(DATA LISTING Opens)
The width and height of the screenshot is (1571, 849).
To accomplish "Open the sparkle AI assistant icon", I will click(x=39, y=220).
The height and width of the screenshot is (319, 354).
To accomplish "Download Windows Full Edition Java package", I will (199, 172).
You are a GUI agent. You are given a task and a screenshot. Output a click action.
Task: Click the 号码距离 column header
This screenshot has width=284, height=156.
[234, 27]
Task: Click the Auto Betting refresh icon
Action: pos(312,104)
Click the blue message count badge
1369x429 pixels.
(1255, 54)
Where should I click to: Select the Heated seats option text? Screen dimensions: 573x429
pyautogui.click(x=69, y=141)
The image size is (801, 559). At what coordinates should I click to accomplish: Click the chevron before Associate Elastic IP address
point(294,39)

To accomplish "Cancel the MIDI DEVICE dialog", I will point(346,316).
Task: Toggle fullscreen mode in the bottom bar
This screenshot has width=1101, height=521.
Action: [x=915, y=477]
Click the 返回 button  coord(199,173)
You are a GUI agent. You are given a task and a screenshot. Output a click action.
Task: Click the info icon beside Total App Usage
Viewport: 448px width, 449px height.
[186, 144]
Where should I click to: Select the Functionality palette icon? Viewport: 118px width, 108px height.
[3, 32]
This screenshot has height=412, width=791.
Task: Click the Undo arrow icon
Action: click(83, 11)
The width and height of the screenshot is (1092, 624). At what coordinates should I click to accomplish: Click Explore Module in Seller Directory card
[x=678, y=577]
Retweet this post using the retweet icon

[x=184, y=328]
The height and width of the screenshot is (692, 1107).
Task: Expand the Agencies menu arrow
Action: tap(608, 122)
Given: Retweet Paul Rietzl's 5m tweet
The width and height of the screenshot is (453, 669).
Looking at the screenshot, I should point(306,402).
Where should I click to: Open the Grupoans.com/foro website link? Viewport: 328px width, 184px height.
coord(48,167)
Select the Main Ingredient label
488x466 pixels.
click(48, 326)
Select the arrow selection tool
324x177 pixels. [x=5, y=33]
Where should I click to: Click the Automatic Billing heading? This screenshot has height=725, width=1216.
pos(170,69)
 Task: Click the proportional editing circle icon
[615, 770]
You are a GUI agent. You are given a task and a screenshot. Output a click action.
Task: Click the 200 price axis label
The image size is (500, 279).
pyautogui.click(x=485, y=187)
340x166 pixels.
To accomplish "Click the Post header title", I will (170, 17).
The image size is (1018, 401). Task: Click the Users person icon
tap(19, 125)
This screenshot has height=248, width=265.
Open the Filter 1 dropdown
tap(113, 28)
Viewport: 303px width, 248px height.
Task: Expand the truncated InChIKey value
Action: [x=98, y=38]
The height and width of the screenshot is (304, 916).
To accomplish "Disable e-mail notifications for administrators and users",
(DATA LISTING Closes)
Each entry in the data should be restated exactly as it was written.

RESULT OF THIS TASK
The width and height of the screenshot is (1571, 849).
To accomplish "Open the sparkle AI assistant icon", I will click(x=39, y=220).
The height and width of the screenshot is (319, 354).
To accomplish "Download Windows Full Edition Java package", I will (199, 172).
You are a GUI agent. You are given a task and a screenshot. Output a click action.
Task: Click the 号码距离 column header
This screenshot has width=284, height=156.
[234, 27]
Task: Click the Auto Betting refresh icon
Action: pos(312,104)
Click the blue message count badge
1369x429 pixels.
(1255, 54)
Where should I click to: Select the Heated seats option text? Screen dimensions: 573x429
pyautogui.click(x=69, y=141)
The image size is (801, 559). At what coordinates should I click to accomplish: Click the chevron before Associate Elastic IP address
point(294,39)

To accomplish "Cancel the MIDI DEVICE dialog", I will point(346,316).
Task: Toggle fullscreen mode in the bottom bar
This screenshot has width=1101, height=521.
Action: [x=915, y=477]
Click the 返回 button  coord(199,173)
You are a GUI agent. You are given a task and a screenshot. Output a click action.
Task: Click the info icon beside Total App Usage
Viewport: 448px width, 449px height.
[186, 144]
Where should I click to: Select the Functionality palette icon? Viewport: 118px width, 108px height.
[3, 32]
This screenshot has height=412, width=791.
Task: Click the Undo arrow icon
Action: click(83, 11)
The width and height of the screenshot is (1092, 624). At what coordinates should I click to accomplish: Click Explore Module in Seller Directory card
[x=678, y=577]
Retweet this post using the retweet icon

[x=184, y=328]
The height and width of the screenshot is (692, 1107).
Task: Expand the Agencies menu arrow
Action: tap(608, 122)
Given: Retweet Paul Rietzl's 5m tweet
The width and height of the screenshot is (453, 669).
Looking at the screenshot, I should point(306,402).
Where should I click to: Open the Grupoans.com/foro website link? Viewport: 328px width, 184px height.
coord(48,167)
Select the Main Ingredient label
488x466 pixels.
click(48, 326)
Select the arrow selection tool
324x177 pixels. [x=5, y=33]
Where should I click to: Click the Automatic Billing heading? This screenshot has height=725, width=1216.
pos(170,69)
 Task: Click the proportional editing circle icon
[615, 770]
You are a GUI agent. You are given a task and a screenshot. Output a click action.
Task: Click the 200 price axis label
The image size is (500, 279).
pyautogui.click(x=485, y=187)
340x166 pixels.
To accomplish "Click the Post header title", I will (170, 17).
The image size is (1018, 401). Task: Click the Users person icon
tap(19, 125)
This screenshot has height=248, width=265.
Open the Filter 1 dropdown
tap(113, 28)
Viewport: 303px width, 248px height.
Task: Expand the truncated InChIKey value
Action: [x=98, y=38]
The height and width of the screenshot is (304, 916).
To accomplish "Disable e-mail notifications for administrators and users",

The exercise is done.